La mujer maravilla.
Ahora que cuento con algo más de treinta años, me he permitido un tiempo para mirar hacia el pasado y revivir todo tipo de recuerdos, antes de que estos se desvanezcan por si solos y para siempre en mi mente. Es un ejercicio que mueve fibras, por supuesto, pero que también me permitió definir un hecho increíble: el contraste de nuestra percepción a través del tiempo.
Cuando tenía alrededor de 3 o 4 años, mi madre tomaba su bicicleta (no recuerdo bien si le pertenecía a ella realmente) para llevarme al colegío antes del medio día. Recuerdo específicamente a esa bicicleta por ser de un estilo diferente; las llaman monaretas. En mi mente esa bici era gigante. Para subirme necesitaba de la ayuda de mi madre. Era roja, de manubrios cromados, largos y estilizados, como las patas de un avestruz. Era muy cómodo ir sentado en su asiento de cuero negro y alargado, que permitía compartir tranquilamente el viaje al conductor junto con el pasajero, uno detrás del otro. Sus ruedas no eran de igual tamaño, según lo recuerdo, siendo la más pequeña la delantera. Ese viaje lo emprendíamos después de haberme englutido un prematuro almuerzo sobre las 11 a.m., partiendo desde la casa de mi abuelo, bajo un cielo completamente azul salvo por el resplandeciente sol típico (y no tan frecuente) del verano Bogotano. No logro recordar cuánto tiempo tomaba el trayecto, ni qué tan rápido iba mi madre o a qué suerte de obstáculos nos íbamos encontrando cabalgando en ese caballito de acero rojo. Lo que si recuerdo es su voz y la mía repitiendo al unísono las tablas de multiplicar... tres por cuatro doce, tres por cinco quince, tres por seis dieciocho...
Entiendo solo ahora que quizá la bicicleta no era gigante. Entiendo ahora la pericia y agilidad con la que se debe contar para conducir una bicicleta con un niño a bordo para inventarse un camino en medio de calles a medio construir, transitadas por grandes y pequeños vehículos, tanto de tracción animal como mecánica. Entiendo que se debe contar con reflejos muy agudos para evitar arrollar a personas o animales que aleatoriamente se mueven entre andenes y calles, y que sorpresivamente aparecen de la nada. Entiendo aún más la valentía que supone salir a la calle, de esa ciudad, de ese barrio, con una bici llamativa, desafiando con la frente en alto a los amigos de lo ajeno que siempre han pululado como el peor cáncer que se come vivo a Colombia. Todo esto lo entiendo porque yo mismo, y con la misma edad que mi madre tenía en aquella época, he recorrido gran parte de Bogotá en bici.

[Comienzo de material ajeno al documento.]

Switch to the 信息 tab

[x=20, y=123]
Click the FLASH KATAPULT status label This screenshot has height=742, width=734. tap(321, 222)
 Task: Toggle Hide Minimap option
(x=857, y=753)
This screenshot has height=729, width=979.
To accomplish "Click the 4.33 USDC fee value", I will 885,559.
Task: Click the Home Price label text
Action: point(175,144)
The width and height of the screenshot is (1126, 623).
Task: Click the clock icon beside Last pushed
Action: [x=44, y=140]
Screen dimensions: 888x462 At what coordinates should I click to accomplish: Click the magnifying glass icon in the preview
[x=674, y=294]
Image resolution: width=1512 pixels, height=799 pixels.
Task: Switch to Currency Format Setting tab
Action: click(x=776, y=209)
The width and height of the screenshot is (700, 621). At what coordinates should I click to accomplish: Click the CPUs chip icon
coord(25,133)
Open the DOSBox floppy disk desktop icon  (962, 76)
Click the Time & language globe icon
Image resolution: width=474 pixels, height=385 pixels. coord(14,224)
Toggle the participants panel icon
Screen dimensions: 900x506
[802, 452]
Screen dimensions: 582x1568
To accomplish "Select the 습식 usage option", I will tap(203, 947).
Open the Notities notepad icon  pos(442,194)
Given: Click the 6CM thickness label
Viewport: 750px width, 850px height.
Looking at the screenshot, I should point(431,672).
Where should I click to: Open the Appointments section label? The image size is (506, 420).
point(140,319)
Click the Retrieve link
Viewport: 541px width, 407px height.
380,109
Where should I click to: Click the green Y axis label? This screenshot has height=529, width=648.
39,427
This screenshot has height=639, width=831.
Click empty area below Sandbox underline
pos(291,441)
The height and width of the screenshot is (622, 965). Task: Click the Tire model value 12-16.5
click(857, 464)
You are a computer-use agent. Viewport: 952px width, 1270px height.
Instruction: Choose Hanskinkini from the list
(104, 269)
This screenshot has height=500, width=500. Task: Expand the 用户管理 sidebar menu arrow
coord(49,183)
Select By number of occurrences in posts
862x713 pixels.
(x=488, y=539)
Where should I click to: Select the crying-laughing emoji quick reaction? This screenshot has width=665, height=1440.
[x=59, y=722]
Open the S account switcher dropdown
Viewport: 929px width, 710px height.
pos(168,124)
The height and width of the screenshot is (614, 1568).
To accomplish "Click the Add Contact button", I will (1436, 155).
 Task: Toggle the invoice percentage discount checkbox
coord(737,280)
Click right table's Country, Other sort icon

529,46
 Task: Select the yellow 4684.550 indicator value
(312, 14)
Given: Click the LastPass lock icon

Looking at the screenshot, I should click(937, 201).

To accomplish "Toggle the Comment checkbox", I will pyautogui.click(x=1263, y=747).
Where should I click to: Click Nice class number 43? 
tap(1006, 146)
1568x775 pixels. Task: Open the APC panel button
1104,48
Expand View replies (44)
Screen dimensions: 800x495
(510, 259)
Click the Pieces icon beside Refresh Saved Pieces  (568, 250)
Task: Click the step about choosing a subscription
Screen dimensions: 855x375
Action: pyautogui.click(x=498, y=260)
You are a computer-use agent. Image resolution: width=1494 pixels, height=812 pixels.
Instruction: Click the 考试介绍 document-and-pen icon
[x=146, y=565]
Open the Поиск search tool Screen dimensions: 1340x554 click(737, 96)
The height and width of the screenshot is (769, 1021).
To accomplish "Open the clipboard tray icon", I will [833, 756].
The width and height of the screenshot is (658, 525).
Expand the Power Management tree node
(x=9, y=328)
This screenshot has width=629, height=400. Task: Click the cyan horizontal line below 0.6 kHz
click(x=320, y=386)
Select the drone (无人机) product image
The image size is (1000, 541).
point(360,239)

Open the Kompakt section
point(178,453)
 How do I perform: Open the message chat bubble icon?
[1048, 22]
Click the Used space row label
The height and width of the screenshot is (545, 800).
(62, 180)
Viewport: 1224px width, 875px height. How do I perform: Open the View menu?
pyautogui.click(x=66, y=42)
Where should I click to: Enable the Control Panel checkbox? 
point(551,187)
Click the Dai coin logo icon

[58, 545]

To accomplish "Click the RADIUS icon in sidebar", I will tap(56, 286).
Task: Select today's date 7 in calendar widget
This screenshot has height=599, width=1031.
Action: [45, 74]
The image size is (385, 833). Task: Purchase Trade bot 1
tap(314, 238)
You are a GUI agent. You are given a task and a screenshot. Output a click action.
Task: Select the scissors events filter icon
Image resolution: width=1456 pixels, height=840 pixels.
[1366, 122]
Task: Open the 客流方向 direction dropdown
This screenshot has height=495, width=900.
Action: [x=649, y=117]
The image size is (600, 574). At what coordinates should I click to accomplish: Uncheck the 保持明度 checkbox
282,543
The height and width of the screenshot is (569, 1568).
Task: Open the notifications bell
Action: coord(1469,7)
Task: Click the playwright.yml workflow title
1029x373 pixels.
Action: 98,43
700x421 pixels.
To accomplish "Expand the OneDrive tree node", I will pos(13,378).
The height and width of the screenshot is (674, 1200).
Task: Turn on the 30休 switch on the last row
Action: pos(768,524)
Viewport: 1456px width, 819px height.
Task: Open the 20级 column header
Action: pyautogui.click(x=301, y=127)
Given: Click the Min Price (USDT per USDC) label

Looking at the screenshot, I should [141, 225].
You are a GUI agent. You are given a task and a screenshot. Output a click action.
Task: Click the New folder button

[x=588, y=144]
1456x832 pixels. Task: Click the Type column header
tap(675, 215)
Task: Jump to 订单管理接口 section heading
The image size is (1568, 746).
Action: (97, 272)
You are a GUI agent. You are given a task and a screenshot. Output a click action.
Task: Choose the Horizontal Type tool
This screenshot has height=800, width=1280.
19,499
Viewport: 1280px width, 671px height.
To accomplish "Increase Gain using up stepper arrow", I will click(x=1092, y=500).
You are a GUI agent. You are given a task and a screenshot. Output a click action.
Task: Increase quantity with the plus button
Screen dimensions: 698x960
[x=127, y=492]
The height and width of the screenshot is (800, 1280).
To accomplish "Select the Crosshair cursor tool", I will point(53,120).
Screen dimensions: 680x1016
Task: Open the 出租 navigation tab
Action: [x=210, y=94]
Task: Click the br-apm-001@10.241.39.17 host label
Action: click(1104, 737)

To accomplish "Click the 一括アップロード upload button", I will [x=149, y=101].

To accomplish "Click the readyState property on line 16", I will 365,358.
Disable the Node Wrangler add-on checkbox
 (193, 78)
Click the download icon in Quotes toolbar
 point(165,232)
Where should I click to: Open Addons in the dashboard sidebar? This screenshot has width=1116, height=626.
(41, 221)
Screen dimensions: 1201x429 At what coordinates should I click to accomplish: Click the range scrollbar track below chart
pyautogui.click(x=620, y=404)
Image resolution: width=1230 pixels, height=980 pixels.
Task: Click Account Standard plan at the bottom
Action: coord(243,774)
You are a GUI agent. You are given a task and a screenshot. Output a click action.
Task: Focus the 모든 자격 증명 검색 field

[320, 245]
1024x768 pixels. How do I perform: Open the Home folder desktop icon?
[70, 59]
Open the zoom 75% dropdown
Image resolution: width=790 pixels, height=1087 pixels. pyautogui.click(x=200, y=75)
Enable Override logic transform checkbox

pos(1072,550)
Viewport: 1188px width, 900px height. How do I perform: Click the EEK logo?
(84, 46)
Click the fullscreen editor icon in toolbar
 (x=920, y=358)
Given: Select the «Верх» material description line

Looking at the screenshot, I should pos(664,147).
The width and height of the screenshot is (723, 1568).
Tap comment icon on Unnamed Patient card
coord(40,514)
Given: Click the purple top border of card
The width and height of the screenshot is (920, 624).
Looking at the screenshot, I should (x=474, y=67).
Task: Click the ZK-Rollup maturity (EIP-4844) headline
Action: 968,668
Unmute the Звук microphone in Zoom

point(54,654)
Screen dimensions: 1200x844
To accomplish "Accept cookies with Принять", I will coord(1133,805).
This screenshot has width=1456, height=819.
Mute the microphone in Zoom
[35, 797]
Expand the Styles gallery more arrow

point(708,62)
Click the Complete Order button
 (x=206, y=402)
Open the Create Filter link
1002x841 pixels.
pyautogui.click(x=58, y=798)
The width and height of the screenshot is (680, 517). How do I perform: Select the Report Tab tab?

Mi madre es lo que puede definirse como una persona "nerviosa". Lo constato cuando viajamos en automóvil y cerca de nosotros pasa un vehículo de tamaño considerable, o cuando la velocidad en la que viajamos comienza a ser alta (aún estando en los límites de velocidad permitidos por ley). Su nerviosismo se dibuja en su cuerpo como una transpiración inmediata y no controlada, con movimientos rígidos y torpes.
¿De dónde salió tanta valentía en aquel entonces en mi madre? Es realmente admirable lo que se hace por los hijos, por procurarles una vida en la que las dificultades sean las mínimas y, por el contrarío, se les puedan brindar tantas ventajas como esten al alcance de sus propias posibilidades. Sin importar si hay que arriesgar el pellejo propio. Como mi madre estoy seguro de que hay por todo el mundo, en bicicleta, a pie, en automóviles, madres que se desdoblan en esfuerzos, que se sacrifican, que se trasnochan, que se rompen el lomo en sus trabajos, que se transforman en mujeres maravilla para ver que sus hijos sean felices y crezcan siendo buenas personas. ¡Cuanto les debemos a esas mujeres!